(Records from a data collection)
BEGIN

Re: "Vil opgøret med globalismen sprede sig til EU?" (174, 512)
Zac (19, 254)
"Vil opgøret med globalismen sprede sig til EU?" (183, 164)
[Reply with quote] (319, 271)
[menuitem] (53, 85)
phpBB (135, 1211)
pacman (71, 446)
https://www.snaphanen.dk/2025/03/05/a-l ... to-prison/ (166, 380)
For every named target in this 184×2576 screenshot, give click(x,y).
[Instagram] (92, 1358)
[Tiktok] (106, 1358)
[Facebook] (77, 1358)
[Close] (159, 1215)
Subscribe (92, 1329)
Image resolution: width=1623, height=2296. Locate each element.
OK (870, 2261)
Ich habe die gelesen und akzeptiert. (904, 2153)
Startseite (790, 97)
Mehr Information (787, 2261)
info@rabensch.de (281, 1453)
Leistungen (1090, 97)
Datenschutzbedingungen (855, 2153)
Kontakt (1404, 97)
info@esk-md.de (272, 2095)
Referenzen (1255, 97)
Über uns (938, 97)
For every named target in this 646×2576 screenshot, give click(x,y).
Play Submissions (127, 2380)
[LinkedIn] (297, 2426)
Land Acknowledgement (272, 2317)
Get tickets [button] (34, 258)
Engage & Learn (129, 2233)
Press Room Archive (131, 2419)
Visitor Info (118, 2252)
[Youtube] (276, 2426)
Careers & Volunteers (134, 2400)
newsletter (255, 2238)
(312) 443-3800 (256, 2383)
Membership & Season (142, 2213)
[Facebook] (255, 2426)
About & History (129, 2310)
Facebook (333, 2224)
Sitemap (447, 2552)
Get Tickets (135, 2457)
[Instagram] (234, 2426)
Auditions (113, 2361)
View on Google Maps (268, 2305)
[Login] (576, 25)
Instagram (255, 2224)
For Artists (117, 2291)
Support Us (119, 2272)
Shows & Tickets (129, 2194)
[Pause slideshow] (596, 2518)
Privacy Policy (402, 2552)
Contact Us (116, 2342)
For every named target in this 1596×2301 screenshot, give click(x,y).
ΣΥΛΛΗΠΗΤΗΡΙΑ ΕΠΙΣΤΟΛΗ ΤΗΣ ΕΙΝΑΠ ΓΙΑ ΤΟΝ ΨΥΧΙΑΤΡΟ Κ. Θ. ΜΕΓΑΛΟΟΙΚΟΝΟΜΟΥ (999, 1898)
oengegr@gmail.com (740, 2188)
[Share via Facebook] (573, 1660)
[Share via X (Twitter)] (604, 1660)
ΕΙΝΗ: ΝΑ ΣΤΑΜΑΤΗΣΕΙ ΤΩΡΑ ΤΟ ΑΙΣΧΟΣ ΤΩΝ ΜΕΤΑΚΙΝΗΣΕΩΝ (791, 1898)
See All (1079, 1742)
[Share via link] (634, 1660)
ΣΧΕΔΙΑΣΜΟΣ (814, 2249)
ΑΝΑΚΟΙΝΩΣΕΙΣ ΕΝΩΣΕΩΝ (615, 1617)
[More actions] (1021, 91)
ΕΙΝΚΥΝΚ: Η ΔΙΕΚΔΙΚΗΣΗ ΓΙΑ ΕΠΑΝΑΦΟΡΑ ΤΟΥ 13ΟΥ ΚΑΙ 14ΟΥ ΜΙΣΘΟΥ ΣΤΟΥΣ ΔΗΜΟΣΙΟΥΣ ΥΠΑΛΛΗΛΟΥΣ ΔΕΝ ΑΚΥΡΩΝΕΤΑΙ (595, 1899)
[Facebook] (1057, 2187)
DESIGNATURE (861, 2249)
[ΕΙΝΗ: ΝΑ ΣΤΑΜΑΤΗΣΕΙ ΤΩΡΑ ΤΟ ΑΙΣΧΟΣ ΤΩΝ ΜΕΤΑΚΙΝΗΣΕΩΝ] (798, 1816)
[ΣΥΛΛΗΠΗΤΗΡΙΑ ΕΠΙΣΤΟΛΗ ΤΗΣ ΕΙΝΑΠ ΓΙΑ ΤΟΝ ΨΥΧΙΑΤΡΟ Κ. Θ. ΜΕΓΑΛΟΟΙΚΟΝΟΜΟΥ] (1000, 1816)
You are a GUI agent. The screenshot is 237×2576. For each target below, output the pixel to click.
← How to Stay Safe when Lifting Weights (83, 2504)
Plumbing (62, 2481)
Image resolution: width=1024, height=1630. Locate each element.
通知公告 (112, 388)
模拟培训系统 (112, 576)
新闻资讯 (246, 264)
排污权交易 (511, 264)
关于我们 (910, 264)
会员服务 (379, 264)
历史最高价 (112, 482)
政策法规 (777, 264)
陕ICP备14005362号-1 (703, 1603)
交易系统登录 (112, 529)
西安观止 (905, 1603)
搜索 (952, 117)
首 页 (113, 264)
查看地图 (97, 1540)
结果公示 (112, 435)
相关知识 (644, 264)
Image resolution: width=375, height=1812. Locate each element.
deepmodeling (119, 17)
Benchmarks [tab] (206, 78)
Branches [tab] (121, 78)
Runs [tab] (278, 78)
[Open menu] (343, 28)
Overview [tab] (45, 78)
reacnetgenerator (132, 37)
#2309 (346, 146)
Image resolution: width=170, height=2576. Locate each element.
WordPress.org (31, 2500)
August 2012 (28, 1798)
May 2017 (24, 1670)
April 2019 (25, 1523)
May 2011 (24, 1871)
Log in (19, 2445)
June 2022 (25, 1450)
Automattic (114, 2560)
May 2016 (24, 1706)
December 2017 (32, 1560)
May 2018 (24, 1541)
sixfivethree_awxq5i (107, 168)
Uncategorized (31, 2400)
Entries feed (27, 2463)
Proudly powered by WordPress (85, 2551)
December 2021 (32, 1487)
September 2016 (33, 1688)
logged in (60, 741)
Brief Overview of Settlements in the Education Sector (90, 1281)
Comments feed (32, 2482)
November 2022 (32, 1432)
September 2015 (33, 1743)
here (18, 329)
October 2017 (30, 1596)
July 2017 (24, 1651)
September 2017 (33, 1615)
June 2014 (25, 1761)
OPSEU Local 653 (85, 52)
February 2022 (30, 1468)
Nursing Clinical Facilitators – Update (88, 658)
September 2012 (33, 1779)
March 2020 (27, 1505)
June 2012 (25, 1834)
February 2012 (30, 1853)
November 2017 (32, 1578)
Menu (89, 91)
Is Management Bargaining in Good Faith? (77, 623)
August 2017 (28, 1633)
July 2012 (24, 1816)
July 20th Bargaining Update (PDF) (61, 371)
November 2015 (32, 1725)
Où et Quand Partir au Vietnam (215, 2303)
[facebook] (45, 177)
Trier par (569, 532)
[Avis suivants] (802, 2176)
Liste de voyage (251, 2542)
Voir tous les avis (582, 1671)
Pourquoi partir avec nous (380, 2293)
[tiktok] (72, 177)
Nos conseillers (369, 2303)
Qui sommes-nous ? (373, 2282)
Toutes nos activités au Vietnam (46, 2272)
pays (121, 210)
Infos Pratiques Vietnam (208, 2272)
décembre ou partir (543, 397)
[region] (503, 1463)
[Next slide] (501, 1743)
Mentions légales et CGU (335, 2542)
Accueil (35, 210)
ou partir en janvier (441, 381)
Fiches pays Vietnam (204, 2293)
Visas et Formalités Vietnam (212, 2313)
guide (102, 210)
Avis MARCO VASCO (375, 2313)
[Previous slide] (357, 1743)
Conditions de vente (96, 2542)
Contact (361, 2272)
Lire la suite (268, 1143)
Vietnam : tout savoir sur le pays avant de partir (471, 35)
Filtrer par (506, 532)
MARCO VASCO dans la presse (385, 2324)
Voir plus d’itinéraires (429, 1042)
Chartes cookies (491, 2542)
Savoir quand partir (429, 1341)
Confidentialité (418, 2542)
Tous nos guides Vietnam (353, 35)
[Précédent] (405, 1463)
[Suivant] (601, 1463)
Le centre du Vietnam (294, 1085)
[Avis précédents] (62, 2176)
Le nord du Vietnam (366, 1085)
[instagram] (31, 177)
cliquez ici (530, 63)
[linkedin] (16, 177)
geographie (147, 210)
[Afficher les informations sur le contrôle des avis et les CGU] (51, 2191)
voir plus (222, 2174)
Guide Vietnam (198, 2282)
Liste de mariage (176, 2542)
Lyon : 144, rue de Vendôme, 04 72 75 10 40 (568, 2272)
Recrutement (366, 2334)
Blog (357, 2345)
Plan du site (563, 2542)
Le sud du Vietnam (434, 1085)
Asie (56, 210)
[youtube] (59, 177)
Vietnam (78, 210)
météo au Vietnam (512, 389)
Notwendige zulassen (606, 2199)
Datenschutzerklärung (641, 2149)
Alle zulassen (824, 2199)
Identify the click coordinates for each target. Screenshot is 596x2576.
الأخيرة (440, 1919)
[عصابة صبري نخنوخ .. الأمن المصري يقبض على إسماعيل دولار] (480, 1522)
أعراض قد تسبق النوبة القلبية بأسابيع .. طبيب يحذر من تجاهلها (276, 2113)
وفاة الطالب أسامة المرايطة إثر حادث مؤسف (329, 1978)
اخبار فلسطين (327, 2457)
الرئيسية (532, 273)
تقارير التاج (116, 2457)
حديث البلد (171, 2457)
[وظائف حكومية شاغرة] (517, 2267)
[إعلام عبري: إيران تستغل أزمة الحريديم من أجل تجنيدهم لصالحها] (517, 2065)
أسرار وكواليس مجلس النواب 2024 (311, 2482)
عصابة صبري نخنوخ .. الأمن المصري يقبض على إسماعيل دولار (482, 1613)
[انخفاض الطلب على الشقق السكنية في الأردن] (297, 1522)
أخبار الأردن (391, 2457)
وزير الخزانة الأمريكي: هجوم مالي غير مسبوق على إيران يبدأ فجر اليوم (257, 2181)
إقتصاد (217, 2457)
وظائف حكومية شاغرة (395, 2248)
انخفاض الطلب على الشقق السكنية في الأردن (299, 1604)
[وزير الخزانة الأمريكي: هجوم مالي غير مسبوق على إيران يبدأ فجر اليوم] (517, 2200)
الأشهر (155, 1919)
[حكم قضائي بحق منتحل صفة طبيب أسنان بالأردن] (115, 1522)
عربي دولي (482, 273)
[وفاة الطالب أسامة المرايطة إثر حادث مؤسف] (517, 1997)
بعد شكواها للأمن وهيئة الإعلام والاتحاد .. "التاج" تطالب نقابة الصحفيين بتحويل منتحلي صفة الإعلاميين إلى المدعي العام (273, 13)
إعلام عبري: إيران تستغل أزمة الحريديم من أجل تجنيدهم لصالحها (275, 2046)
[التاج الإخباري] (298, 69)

END

▸ Prompt: Determine the number of lines in the data above that include the word "give", then answer with that number alone.

▸ Result of the task: 3